Eurocopter has finally admitted it cannot meet its self-imposed end-February deadline to return the global EC225 fleet to unrestricted service as it has been unable to identify the root cause of two North Sea ditchings in 2012.
The airframer's chief executive Lutz Bertling made the promise to an oil and gas industry forum in November. However, the manufacturer has now revealed its tests on the main gearbox bevel gear vertical shaft - the component that cracked in both incidents - have failed to produce any concrete answers.
Although it says it has been trying to identify a "most probable root cause" for the issue, it admits "this Eurocopter assumption has not been proven by tests".

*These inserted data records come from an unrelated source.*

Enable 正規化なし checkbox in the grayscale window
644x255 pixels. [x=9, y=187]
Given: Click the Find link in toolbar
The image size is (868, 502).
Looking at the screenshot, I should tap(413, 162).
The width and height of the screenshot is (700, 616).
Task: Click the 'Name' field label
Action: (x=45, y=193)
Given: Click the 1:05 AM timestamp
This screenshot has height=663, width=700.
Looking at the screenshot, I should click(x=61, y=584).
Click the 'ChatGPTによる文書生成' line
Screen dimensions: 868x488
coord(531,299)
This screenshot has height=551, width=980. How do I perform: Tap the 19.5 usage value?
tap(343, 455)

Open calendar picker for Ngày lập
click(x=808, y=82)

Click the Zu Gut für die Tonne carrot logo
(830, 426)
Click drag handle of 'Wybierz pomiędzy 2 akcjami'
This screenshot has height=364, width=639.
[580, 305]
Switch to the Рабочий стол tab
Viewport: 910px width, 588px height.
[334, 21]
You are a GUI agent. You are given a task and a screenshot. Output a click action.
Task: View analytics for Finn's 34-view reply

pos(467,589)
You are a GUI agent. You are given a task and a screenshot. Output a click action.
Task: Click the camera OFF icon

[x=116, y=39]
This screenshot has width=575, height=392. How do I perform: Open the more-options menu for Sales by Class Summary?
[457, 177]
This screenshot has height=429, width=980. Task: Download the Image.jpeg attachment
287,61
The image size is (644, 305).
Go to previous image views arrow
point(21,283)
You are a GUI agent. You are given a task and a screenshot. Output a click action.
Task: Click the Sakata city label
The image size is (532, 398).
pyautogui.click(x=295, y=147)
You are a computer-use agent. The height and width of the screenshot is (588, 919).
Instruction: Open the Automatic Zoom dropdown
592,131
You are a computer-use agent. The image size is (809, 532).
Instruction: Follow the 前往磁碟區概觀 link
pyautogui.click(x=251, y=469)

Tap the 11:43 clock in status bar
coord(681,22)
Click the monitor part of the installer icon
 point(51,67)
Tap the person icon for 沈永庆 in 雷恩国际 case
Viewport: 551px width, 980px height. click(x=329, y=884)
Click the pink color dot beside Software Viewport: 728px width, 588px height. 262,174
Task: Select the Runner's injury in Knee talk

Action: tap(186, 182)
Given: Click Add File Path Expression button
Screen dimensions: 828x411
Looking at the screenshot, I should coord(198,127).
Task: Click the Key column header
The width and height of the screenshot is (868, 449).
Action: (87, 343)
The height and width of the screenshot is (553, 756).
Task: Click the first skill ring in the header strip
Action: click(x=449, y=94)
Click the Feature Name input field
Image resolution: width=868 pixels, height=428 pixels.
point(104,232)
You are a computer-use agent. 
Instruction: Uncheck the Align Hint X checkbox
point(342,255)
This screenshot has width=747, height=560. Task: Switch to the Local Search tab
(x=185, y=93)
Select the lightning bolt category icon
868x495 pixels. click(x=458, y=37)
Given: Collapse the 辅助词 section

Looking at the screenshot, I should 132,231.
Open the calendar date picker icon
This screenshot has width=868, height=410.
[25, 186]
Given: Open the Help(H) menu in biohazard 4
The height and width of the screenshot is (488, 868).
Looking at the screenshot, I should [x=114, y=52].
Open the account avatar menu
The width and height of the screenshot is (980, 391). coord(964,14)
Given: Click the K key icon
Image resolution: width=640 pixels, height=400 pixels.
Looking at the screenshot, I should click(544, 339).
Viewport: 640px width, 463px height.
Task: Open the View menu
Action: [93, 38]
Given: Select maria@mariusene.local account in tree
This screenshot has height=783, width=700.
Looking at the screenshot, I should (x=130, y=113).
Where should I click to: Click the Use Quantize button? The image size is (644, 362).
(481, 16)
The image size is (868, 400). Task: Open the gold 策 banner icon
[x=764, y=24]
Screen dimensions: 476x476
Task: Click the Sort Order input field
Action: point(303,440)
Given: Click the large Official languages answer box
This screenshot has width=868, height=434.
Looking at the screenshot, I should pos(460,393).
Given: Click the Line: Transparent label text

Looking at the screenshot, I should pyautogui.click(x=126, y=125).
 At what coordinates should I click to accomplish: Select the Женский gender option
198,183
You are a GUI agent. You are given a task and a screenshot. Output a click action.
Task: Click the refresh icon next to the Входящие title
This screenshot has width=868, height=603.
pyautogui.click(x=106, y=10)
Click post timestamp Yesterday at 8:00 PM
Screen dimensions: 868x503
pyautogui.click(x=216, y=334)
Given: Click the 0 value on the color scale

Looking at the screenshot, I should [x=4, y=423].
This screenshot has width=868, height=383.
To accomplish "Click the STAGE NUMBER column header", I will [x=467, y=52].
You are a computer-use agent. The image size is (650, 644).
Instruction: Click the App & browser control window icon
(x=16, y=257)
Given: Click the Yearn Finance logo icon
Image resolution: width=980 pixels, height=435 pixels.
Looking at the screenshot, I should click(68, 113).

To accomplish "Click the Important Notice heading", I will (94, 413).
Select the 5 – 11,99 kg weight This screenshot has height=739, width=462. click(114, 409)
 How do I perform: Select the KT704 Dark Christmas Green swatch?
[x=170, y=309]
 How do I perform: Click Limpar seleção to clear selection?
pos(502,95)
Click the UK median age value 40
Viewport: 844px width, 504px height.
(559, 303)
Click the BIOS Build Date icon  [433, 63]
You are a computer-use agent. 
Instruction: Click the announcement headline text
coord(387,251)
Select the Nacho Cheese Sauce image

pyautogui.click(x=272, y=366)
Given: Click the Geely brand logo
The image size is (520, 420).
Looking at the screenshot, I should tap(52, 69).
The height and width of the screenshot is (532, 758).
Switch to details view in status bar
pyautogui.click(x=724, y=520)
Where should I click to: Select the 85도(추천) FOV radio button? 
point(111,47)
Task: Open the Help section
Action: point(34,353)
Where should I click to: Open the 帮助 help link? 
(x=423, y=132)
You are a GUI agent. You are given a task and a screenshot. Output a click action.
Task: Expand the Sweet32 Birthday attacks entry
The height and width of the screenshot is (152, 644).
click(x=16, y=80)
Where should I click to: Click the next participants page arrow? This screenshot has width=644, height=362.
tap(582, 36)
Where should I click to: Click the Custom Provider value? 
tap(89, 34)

A third test campaign will be launched at the end of January, it says, which will be "more sophisticated" than previous efforts.
"Bench test results are expected at the end of February," it says.
"In addition, evaluations will continue on three alternative scenarios for the failures' cause and all results will be shared with the UK [Air Accidents Investigation Branch]."
Eurocopter says it is working with USA-based engineering consultancy Shainin Engineering on the issue. Shainin was previously employed by sister company Airbus to solve the cracking of wing components on the A380.
"The investigation remains the highest priority for the Eurocopter teams and the group is fully committed to complete testing and agreeing on corrective measures with the authorities and the various industry stakeholders," the airframer says.
Once the cause is found, Eurocopter still needs to identify a solution, certificate it and roll it out to EC225s across the world.
Civil aviation regulators in Norway and the UK have banned overwater flights of the type, leading to the grounding of 25 airframes across the North Sea region, as revealed by Flightglobal's Ascend Online database. The remainder of the global fleet can perform overwater flights, but with restrictions in place.